Goal of the exercise >> Skip the pictures. Output only the lines below starting at the line with "昕梦网 (66, 2515)" and ending at the line with "Ordering Help [link] (139, 1997)", both ends included, exactly as they are.

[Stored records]

--

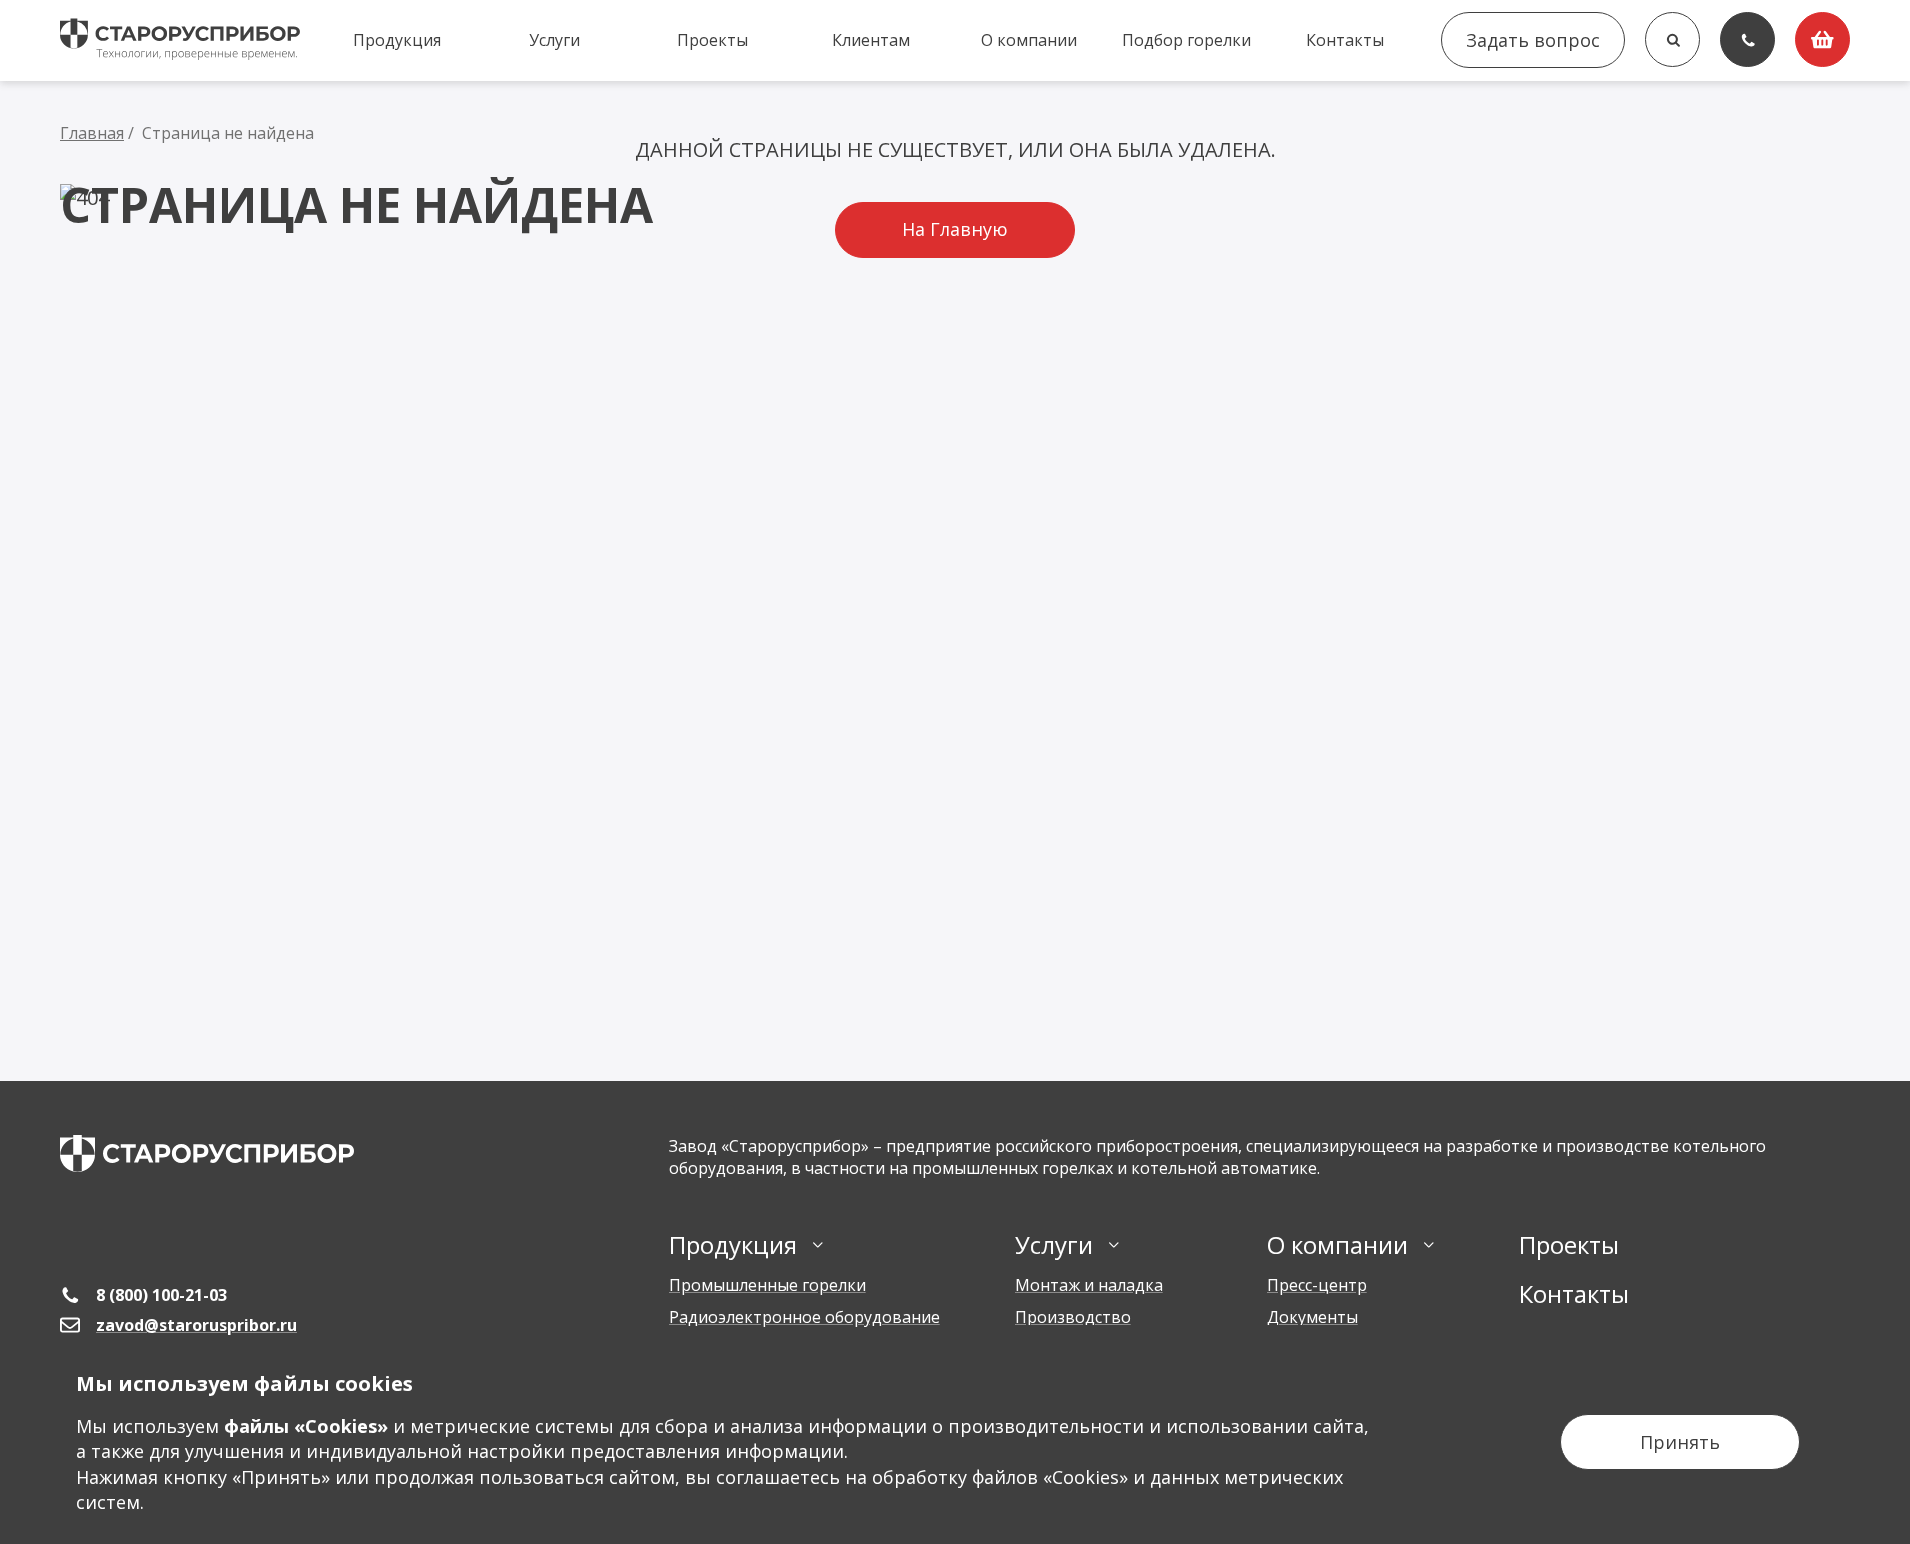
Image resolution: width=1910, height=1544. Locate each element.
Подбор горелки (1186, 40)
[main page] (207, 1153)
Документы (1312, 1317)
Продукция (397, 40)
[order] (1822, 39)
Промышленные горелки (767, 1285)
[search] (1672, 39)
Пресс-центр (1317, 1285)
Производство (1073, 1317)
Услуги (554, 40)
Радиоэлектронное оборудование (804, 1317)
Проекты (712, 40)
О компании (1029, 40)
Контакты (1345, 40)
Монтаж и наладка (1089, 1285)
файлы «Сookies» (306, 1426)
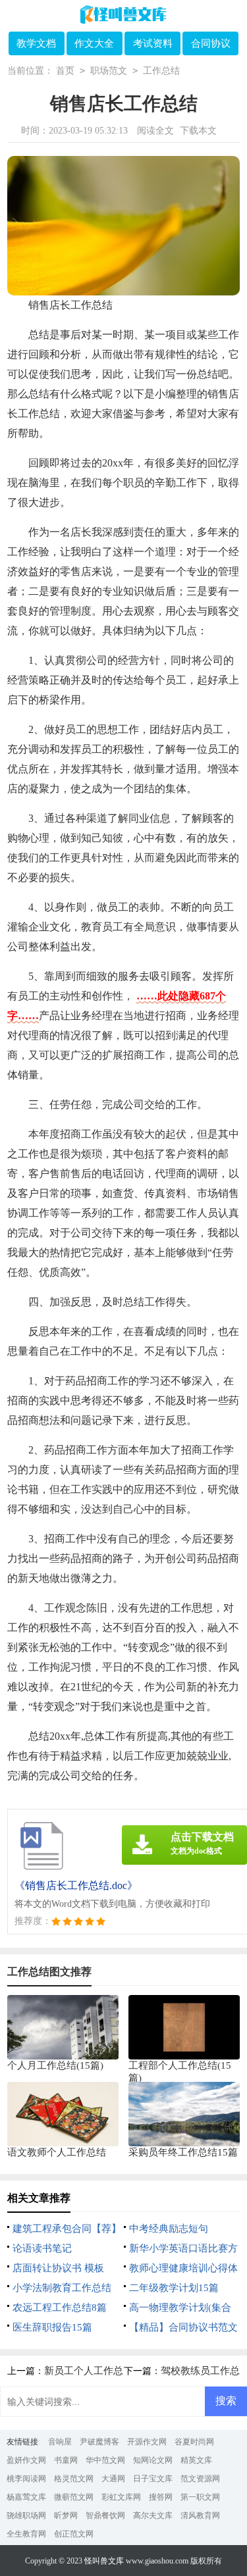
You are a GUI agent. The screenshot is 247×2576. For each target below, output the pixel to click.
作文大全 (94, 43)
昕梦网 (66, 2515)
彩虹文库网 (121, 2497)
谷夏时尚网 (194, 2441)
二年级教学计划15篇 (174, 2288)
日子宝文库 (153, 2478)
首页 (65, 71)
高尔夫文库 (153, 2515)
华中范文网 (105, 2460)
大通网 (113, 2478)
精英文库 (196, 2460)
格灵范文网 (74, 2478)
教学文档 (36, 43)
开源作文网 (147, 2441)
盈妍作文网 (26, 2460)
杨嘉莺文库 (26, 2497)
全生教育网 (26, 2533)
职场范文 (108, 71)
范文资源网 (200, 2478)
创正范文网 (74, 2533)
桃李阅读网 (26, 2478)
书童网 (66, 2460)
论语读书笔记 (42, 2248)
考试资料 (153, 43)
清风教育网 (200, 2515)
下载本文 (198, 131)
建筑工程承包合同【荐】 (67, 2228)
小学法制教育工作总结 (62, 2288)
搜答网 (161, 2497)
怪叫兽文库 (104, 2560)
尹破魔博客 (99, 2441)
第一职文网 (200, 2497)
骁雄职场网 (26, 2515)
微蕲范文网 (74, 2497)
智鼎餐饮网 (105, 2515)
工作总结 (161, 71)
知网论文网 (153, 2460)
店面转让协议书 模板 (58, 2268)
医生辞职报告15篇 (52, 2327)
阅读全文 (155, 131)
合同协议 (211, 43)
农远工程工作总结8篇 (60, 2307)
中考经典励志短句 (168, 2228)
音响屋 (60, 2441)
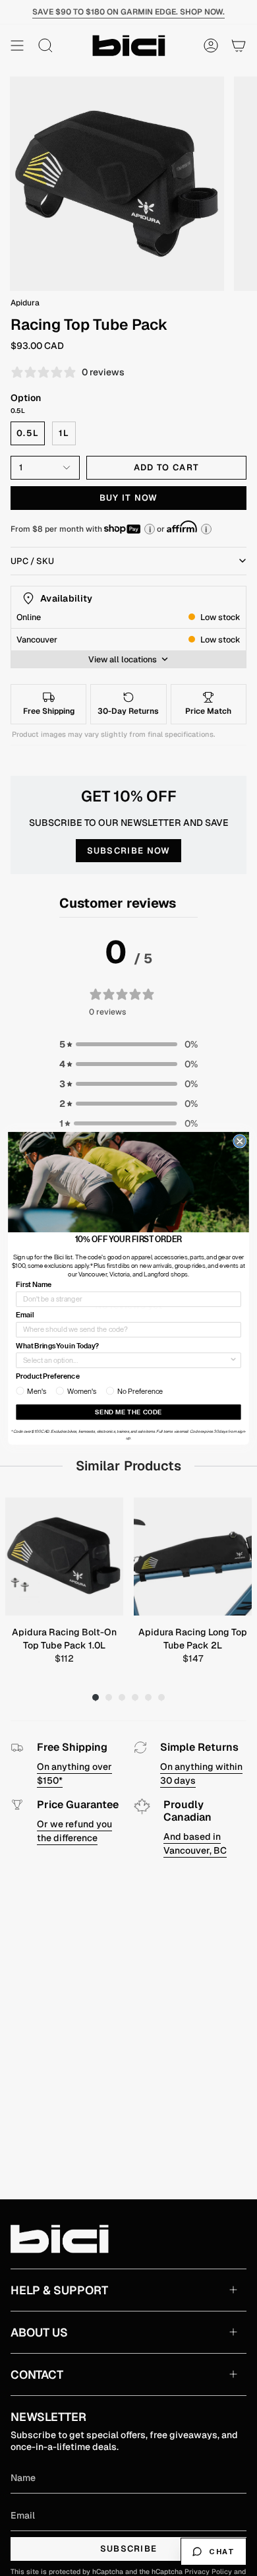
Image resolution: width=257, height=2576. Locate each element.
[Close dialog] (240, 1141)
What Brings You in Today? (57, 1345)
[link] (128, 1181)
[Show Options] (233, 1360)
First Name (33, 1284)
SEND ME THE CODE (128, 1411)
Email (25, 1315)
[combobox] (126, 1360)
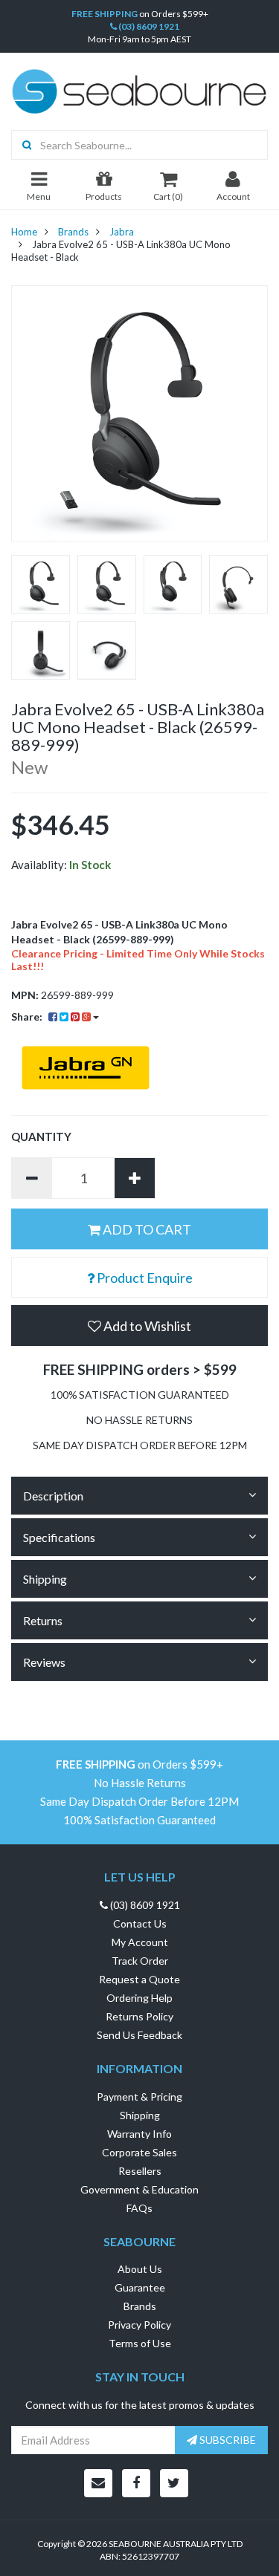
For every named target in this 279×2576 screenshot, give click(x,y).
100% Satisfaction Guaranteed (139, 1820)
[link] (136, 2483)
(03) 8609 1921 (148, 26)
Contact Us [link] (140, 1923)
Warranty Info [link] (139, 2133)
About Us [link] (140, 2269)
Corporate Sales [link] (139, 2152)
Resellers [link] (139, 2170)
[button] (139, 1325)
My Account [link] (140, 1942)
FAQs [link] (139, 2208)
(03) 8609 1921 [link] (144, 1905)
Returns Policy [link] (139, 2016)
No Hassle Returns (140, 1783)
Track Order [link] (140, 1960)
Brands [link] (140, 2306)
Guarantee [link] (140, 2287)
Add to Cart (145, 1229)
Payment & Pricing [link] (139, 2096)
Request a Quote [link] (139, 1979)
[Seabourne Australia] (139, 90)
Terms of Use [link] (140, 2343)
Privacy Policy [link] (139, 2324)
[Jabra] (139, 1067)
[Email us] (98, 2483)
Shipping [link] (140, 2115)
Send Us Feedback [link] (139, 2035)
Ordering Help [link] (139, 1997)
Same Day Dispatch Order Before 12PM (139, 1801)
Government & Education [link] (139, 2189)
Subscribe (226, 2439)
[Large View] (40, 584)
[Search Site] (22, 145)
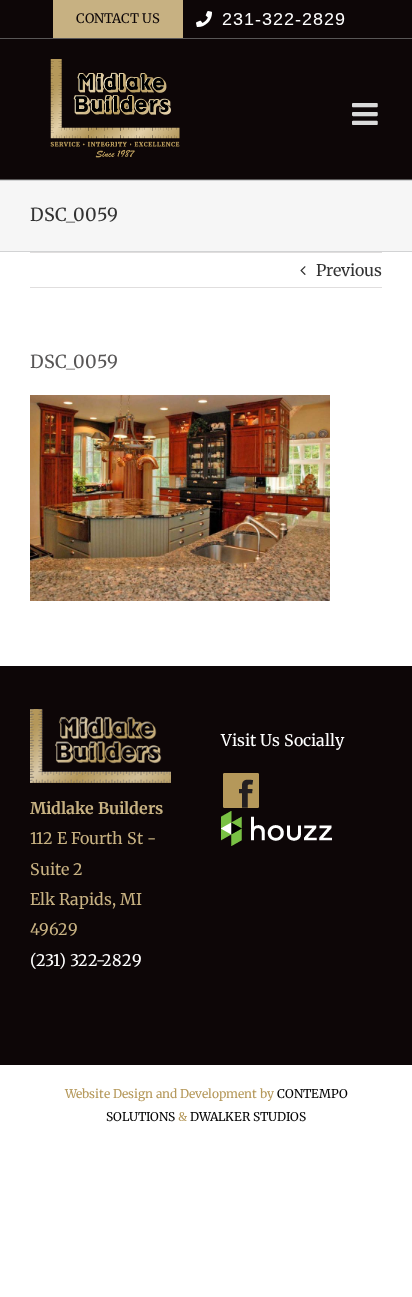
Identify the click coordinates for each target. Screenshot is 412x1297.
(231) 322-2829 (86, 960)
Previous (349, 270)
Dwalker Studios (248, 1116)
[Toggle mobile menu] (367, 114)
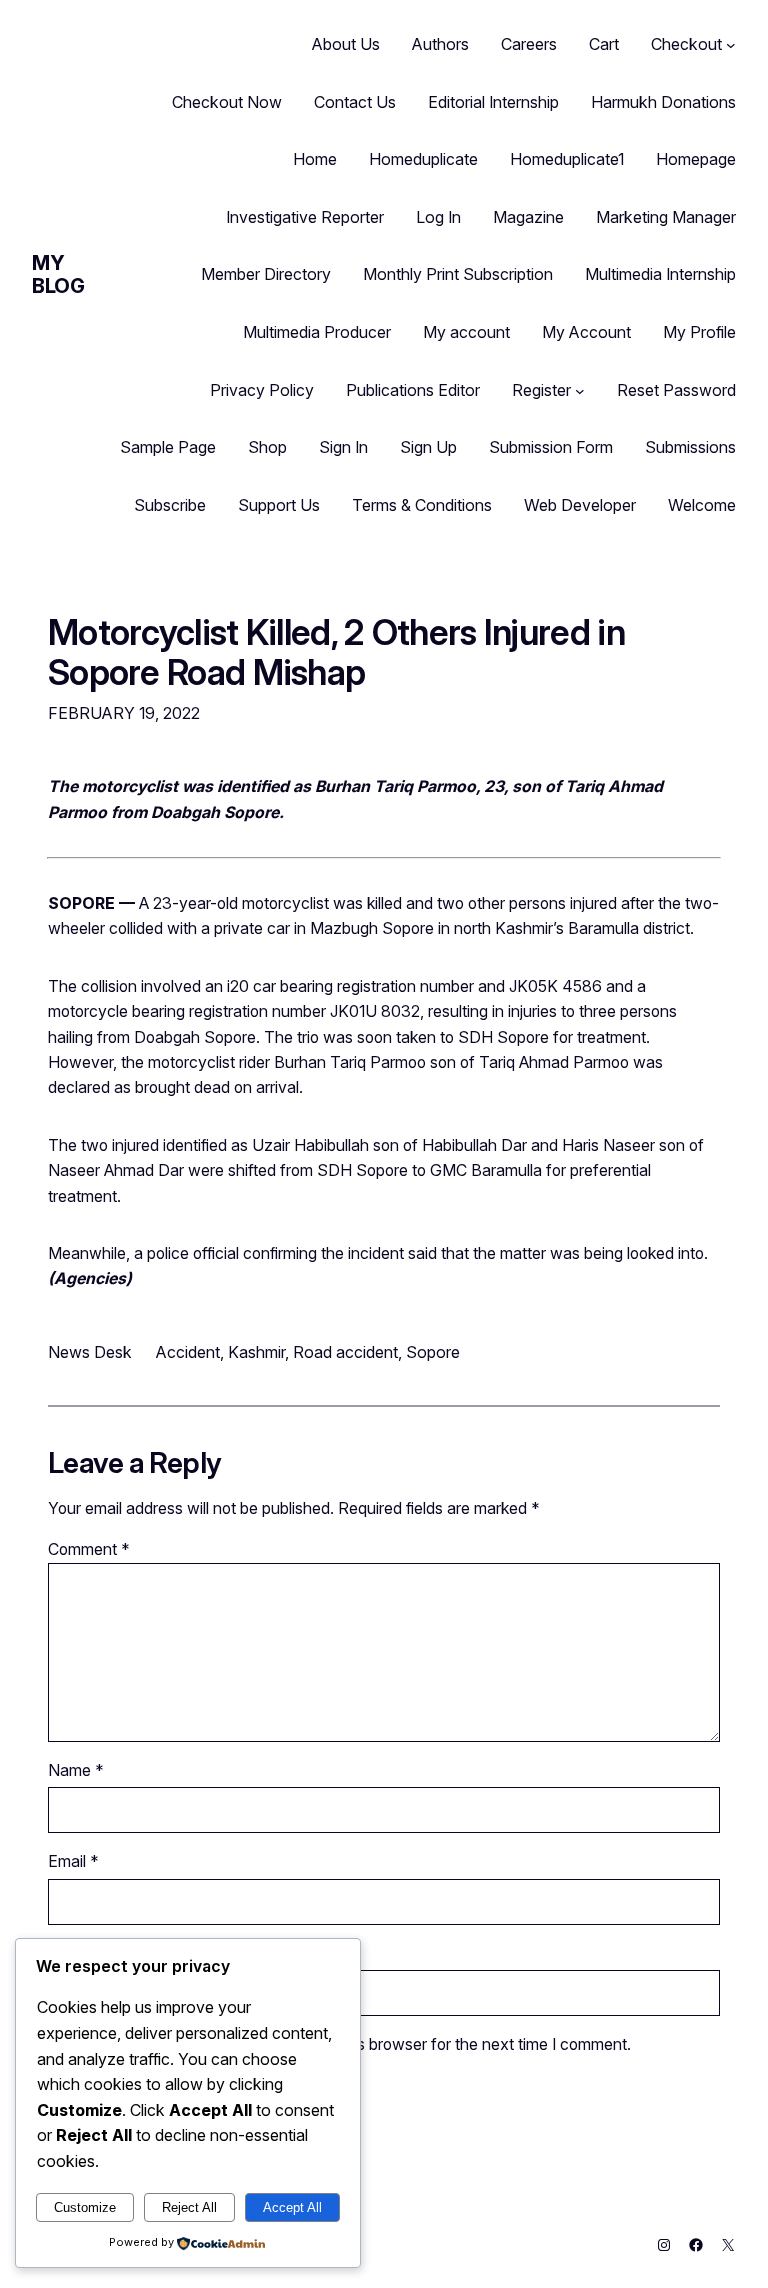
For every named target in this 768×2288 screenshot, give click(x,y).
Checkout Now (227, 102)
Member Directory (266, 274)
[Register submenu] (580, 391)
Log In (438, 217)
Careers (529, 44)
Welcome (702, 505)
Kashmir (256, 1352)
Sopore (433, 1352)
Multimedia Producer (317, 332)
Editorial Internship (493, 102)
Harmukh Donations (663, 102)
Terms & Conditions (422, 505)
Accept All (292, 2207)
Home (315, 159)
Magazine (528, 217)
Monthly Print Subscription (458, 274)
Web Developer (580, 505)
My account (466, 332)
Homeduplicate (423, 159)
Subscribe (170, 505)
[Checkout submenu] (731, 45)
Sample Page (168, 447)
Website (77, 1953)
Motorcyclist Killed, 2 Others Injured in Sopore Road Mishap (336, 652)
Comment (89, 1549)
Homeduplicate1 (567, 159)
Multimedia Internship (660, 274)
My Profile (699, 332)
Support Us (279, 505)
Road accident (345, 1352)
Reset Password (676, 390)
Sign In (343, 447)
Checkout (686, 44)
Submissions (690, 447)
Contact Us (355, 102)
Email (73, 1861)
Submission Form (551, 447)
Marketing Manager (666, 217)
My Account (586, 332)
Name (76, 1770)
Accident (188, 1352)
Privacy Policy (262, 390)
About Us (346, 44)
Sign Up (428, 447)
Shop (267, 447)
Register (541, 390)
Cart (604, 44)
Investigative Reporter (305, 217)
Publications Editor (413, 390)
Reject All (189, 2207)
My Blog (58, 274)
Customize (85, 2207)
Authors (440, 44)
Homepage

--

Reply to the exercise >>
昕梦网 (66, 2515)
彩虹文库网 (121, 2497)
谷夏时尚网 (194, 2441)
二年级教学计划15篇 (174, 2288)
日子宝文库 (153, 2478)
首页 (65, 71)
高尔夫文库 (153, 2515)
华中范文网 (105, 2460)
大通网 (113, 2478)
精英文库 (196, 2460)
格灵范文网 (74, 2478)
教学文档 (36, 43)
开源作文网 (147, 2441)
盈妍作文网 (26, 2460)
杨嘉莺文库 (26, 2497)
全生教育网 (26, 2533)
职场范文 (108, 71)
范文资源网 (200, 2478)
创正范文网 (74, 2533)
桃李阅读网 (26, 2478)
书童网 (66, 2460)
论语读书笔记 (42, 2248)
考试资料 (153, 43)
清风教育网 (200, 2515)
下载本文 (198, 131)
建筑工程承包合同【荐】 (67, 2228)
小学法制教育工作总结 (62, 2288)
搜答网 (161, 2497)
怪叫兽文库 (104, 2560)
尹破魔博客 (99, 2441)
第一职文网 (200, 2497)
骁雄职场网 (26, 2515)
微蕲范文网 (74, 2497)
智鼎餐饮网 (105, 2515)
工作总结 (161, 71)
知网论文网 (153, 2460)
店面转让协议书 模板 (58, 2268)
医生辞职报告15篇 (52, 2327)
阅读全文 (155, 131)
合同协议 (211, 43)
农远工程工作总结8篇 (60, 2307)
中考经典励志短句 (168, 2228)
音响屋 (60, 2441)
Image resolution: width=257, height=2576. Locate each element.
[Close dialog] (240, 1141)
What Brings You in Today? (57, 1345)
[link] (128, 1181)
[Show Options] (233, 1360)
First Name (33, 1284)
SEND ME THE CODE (128, 1411)
Email (25, 1315)
[combobox] (126, 1360)
For every named target in this 279×2576 screenshot, give click(x,y).
100% Satisfaction Guaranteed (139, 1820)
[link] (136, 2483)
(03) 8609 1921 (148, 26)
Contact Us [link] (140, 1923)
Warranty Info [link] (139, 2133)
About Us [link] (140, 2269)
Corporate Sales [link] (139, 2152)
Resellers [link] (139, 2170)
[button] (139, 1325)
My Account [link] (140, 1942)
FAQs [link] (139, 2208)
(03) 8609 1921 [link] (144, 1905)
Returns Policy [link] (139, 2016)
No Hassle Returns (140, 1783)
Track Order [link] (140, 1960)
Brands [link] (140, 2306)
Guarantee [link] (140, 2287)
Add to Cart (145, 1229)
Payment & Pricing [link] (139, 2096)
Request a Quote [link] (139, 1979)
[Seabourne Australia] (139, 90)
Terms of Use [link] (140, 2343)
Privacy Policy [link] (139, 2324)
[Jabra] (139, 1067)
[Email us] (98, 2483)
Shipping [link] (140, 2115)
Send Us Feedback [link] (139, 2035)
Ordering Help [link] (139, 1997)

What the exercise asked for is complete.